=== ФРАГМЕНТ ДОКУМЕНТА ===

Брезжится более близкая к нашей теме версия. Но хотя число репрессированных было не так велико, как теперь считается, уничтожили, все-таки, куда больше, чем, по простой биологии, могло быть гомосексуалистов. Трудно даже сказать с уверенностью, имело ли это вообще какое-то значение. Кажется, главный деятель 1937 года Николай Ежов именно такими склонностями отличался, но если прихлопнувший Ежова Лаврентий Берия был отъявленным «натуралом», из этого не следует, что больше не было других причин для смены руководства НКВД.
Довольно популярна легенда, будто накануне указа 7 марта 1934 года, объявившего, по существу, факт рождения уголовным преступлением, в Москве и Ленинграде были проведены облавы и массовое уничтожение «голубых». Однако среди нашей творческой интеллигенции, государственных, военных и научных деятелей (о людях простых не говорим, их всегда, конечно, больше) недостатка в «голубых» никогда не замечалось. Так что истреблены были явно не все, и даже непонятно, кто именно, и за это ли самое. Очень вероятно, что некоторые из осужденных занимались растлением, скажем, малолетних; интеллигенция валюткой баловалась, антиквариатом спекулировала. Бывали, разумеется, вполне невинные, в период массовых репрессий, но так, чтобы просто подняли с постели мужиков и тотчас пустили в расход, не предъявив, допустим, обвинения в шпионаже в пользу Японии, — не верится. Не таков наш менталитет.

=== ДАННЫЕ ===

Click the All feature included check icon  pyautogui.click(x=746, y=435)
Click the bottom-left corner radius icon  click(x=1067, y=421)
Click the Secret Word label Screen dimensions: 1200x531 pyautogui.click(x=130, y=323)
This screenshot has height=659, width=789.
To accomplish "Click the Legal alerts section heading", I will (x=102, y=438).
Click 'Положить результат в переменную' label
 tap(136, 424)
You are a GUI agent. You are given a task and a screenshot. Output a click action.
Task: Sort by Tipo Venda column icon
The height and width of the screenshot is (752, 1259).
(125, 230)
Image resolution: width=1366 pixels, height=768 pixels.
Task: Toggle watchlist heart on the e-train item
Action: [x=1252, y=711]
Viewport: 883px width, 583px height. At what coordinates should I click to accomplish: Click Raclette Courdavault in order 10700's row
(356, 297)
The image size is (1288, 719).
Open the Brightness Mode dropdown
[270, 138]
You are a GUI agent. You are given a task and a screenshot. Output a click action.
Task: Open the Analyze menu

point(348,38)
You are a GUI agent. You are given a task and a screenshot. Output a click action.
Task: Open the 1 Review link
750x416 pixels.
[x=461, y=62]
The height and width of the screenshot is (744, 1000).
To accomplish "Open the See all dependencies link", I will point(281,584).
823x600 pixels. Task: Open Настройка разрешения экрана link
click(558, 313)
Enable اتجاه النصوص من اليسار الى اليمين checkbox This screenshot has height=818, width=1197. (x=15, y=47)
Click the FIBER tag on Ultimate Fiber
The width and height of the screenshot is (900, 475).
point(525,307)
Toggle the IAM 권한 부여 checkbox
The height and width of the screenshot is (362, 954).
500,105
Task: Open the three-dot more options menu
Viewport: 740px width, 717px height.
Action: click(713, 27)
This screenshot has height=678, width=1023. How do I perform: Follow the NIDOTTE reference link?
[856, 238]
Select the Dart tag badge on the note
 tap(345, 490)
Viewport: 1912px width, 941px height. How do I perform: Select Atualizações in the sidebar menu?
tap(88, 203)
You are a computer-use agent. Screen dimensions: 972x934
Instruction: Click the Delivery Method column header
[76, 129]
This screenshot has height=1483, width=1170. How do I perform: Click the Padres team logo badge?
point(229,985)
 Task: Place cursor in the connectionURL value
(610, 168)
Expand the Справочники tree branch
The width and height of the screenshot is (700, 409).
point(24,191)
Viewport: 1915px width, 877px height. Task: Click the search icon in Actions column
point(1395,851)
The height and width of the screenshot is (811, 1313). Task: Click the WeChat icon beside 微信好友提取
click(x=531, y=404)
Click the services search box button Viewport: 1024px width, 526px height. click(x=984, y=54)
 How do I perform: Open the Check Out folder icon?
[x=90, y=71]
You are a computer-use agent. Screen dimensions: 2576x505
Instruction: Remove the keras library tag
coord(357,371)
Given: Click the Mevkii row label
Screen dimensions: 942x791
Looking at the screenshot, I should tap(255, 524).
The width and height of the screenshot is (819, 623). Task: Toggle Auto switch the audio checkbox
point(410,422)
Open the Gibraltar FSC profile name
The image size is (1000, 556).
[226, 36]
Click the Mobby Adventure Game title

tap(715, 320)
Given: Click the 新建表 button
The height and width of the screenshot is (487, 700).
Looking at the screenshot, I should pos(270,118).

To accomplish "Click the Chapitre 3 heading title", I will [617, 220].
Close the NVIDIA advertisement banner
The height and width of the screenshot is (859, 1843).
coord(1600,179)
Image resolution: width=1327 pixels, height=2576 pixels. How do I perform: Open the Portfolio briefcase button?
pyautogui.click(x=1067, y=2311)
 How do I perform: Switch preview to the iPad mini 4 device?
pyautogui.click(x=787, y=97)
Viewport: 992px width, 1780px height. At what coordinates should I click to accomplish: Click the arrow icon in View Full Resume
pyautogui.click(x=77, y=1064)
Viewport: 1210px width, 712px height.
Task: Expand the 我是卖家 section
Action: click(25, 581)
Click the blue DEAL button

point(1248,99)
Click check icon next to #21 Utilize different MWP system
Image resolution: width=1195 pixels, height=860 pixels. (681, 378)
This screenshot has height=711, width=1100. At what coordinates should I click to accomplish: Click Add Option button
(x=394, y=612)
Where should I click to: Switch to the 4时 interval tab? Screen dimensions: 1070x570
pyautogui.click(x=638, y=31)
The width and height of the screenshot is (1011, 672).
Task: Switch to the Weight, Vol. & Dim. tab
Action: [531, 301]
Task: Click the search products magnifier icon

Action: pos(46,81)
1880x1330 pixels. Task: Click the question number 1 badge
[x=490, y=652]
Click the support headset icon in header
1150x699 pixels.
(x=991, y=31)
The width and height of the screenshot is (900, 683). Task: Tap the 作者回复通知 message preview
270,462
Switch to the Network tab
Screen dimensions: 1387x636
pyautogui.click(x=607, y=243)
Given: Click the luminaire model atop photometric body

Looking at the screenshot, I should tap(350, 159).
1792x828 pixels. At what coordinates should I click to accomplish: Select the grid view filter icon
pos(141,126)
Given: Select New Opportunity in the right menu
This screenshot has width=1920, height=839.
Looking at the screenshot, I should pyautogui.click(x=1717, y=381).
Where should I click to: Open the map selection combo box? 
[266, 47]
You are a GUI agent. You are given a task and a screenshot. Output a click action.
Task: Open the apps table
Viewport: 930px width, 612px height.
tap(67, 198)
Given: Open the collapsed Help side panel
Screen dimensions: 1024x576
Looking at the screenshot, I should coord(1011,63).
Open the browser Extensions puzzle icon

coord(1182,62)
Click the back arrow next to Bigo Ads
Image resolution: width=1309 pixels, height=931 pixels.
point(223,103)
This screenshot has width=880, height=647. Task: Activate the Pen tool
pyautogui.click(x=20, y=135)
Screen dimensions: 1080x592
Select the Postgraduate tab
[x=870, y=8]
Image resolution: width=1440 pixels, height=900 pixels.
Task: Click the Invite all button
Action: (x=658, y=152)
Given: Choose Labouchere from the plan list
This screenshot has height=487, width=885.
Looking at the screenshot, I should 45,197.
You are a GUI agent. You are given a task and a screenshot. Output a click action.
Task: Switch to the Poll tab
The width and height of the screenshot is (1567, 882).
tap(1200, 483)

===

ЗАДАНИЕ: Какого числа был издан указ, о котором говорится во фрагменте документа?

ОТВЕТ: 7 марта 1934 года.